Impact : Prevents #NUM! errors and saves debugging time. Catches data entry mistakes immediately rather than producing incorrect results.

Use named ranges for your parameters to make formulas more readable and maintainable. Instead of =HYPGEOM.DIST(A1, B1, C1, D1, FALSE), use =HYPGEOM.DIST(Successes_Sample, Sample_Size, Successes_Pop, Population_Size, FALSE).

Impact : Improves formula clarity, reduces errors when sharing workbooks, and makes it easier to update parameters across multiple formulas.

For cumulative probability ranges, subtract two HYPGEOM.DIST results with TRUE: =HYPGEOM.DIST(upper, n_sample, pop_s, n_pop, TRUE) - HYPGEOM.DIST(lower-1, n_sample, pop_s, n_pop, TRUE) to get P(lower ≤ X ≤ upper).

Impact : Enables sophisticated probability analysis without needing to calculate individual probabilities. Essential for confidence intervals and hypothesis testing.

Create a sensitivity table varying sample_s from 0 to number_sample to visualize the entire probability distribution. This reveals the most likely outcomes and helps identify unusual results.

Impact : Provides visual understanding of probability distribution shape, helps identify outliers, and supports presentation of statistical findings to non-technical stakeholders.

Useful Combinations

Confidence Level Analysis with IF and HYPGEOM.DIST

=IF(HYPGEOM.DIST(2, 20, 10, 100, TRUE)>0.95, "High Confidence", "Low Confidence")

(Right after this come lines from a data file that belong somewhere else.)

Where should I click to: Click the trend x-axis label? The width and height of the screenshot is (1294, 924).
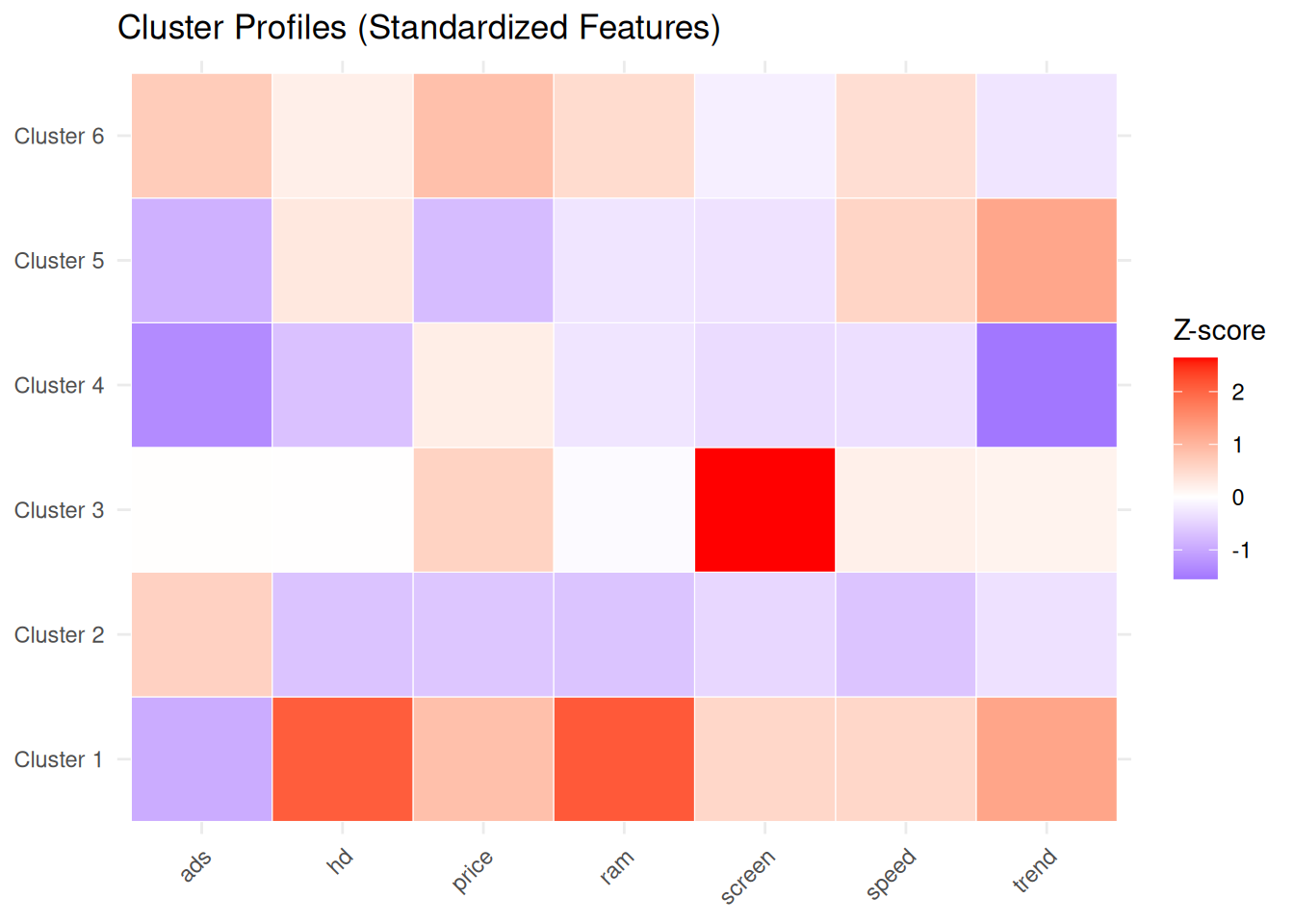tap(1035, 870)
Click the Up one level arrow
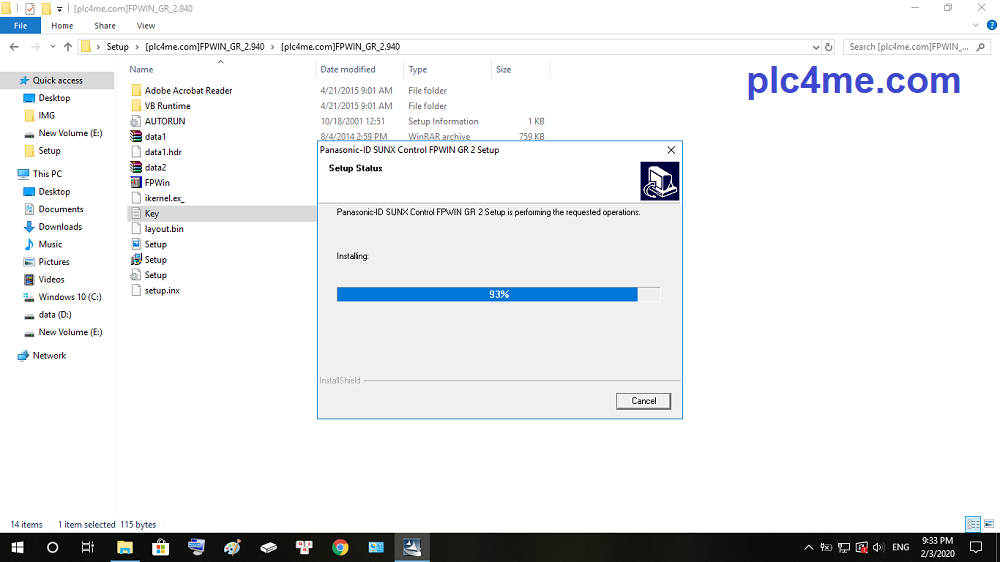 (x=68, y=47)
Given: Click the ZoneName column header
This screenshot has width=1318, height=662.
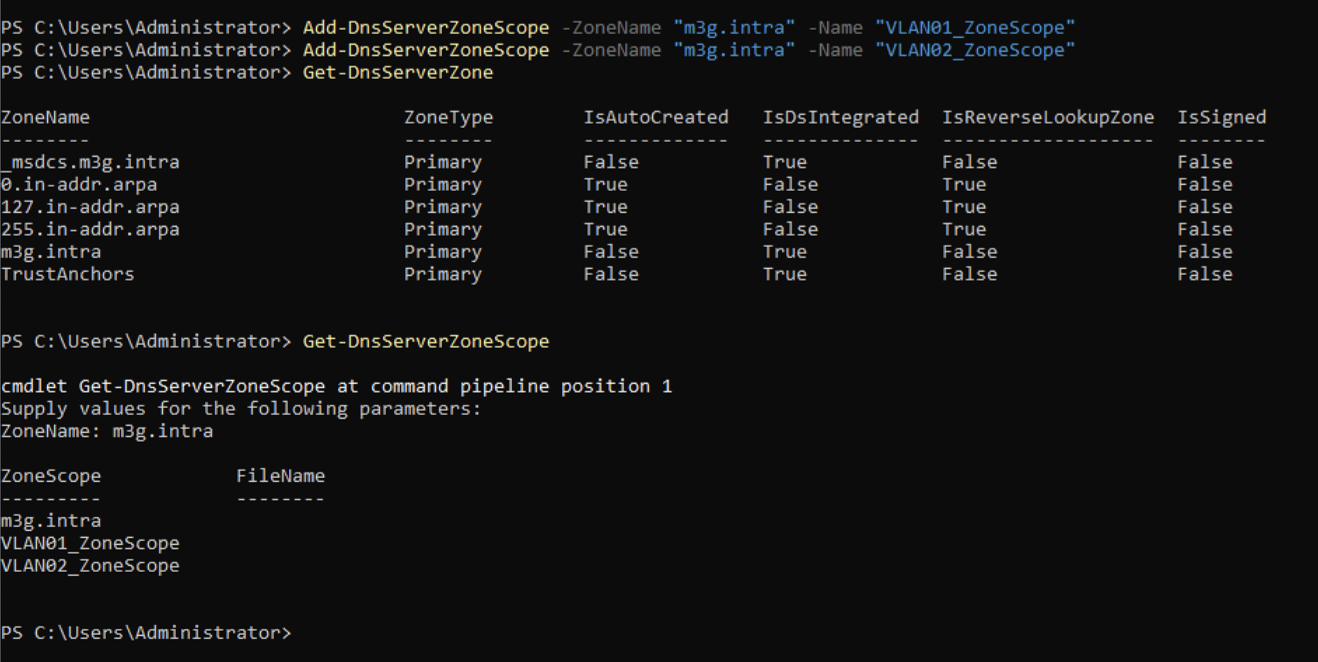Looking at the screenshot, I should pyautogui.click(x=45, y=117).
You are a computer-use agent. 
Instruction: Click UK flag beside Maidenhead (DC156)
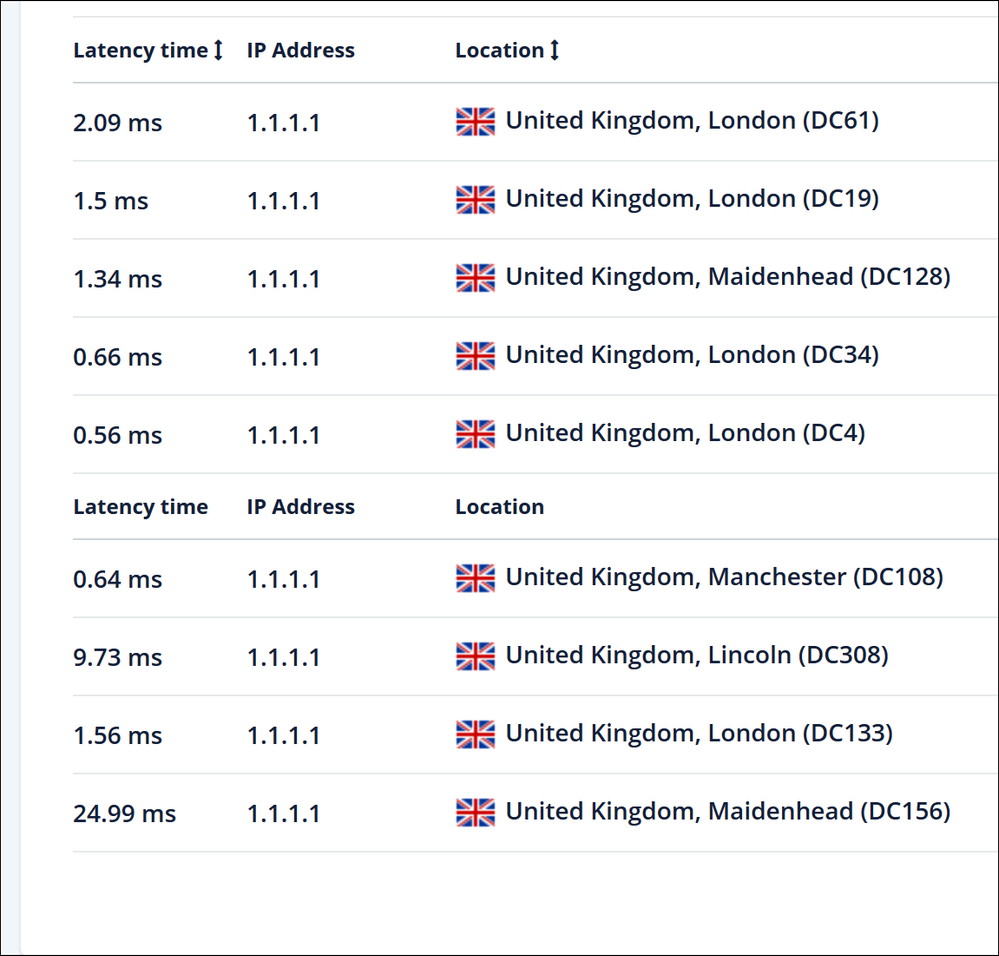[x=475, y=812]
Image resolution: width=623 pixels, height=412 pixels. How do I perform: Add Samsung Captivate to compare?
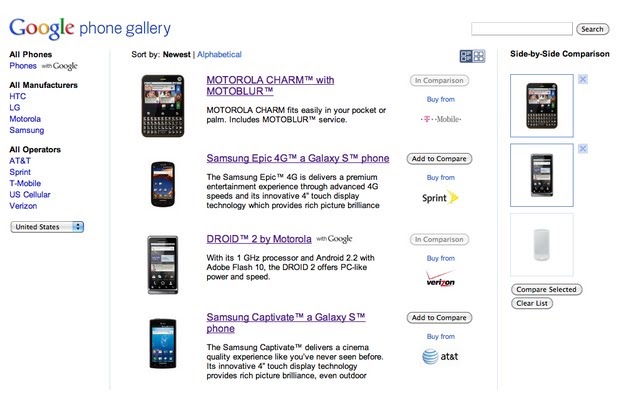point(439,318)
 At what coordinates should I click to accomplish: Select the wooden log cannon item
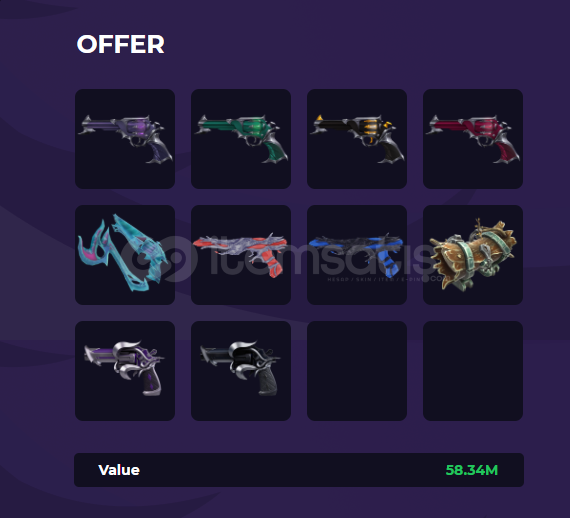pyautogui.click(x=473, y=254)
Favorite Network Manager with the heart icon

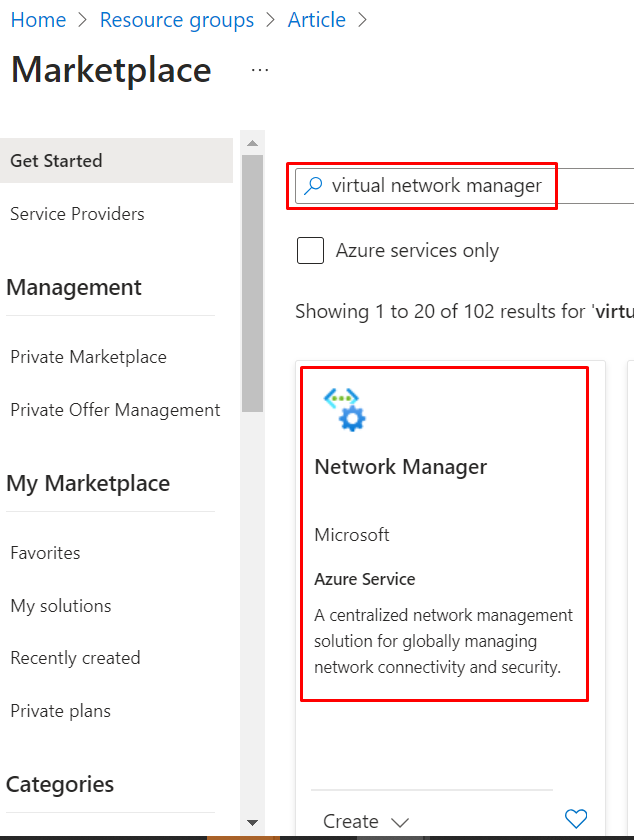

Combines HYPGEOM.DIST with IF to create decision logic based on probability thresholds. This formula evaluates whether the cumulative probability exceeds 95%, returning a confidence assessment. Useful for quality control decisions.

Sensitivity Analysis with HYPGEOM.DIST and Data Table

=HYPGEOM.DIST($A$1, $B$1, C2, $D$1, FALSE) across multiple population_s values

Uses absolute references ($) for fixed parameters while varying population_s to see how probability changes. Create a data table with different population values to understand sensitivity. Essential for scenario planning and risk assessment.

Probability Range Calculation with HYPGEOM.DIST

=HYPGEOM.DIST(5, 20, 10, 100, TRUE) - HYPGEOM.DIST(2, 20, 10, 100, TRUE)

Calculates the probability of getting between 3 and 5 successes by subtracting two cumulative probabilities. Useful for determining probability ranges rather than exact values or cumulative totals.

Common Errors

#NUM!

Cause: Parameters violate mathematical constraints: sample_s > number_sample, population_s > number_pop, or sample_s > population_s. For example: =HYPGEOM.DIST(25, 20, 10, 100, FALSE) where sample_s exceeds number_sample.

Solution: Verify that sample_s ≤ number_sample, population_s ≤ number_pop, and all values are non-negative integers. Check your data range references for incorrect cell selections.

#VALUE!

Cause: Non-numeric values passed to the function or cumulative parameter is not TRUE/FALSE. Example: =HYPGEOM.DIST(2, 20, 10, 100, "yes") or =HYPGEOM.DIST("two", 20, 10, 100, FALSE).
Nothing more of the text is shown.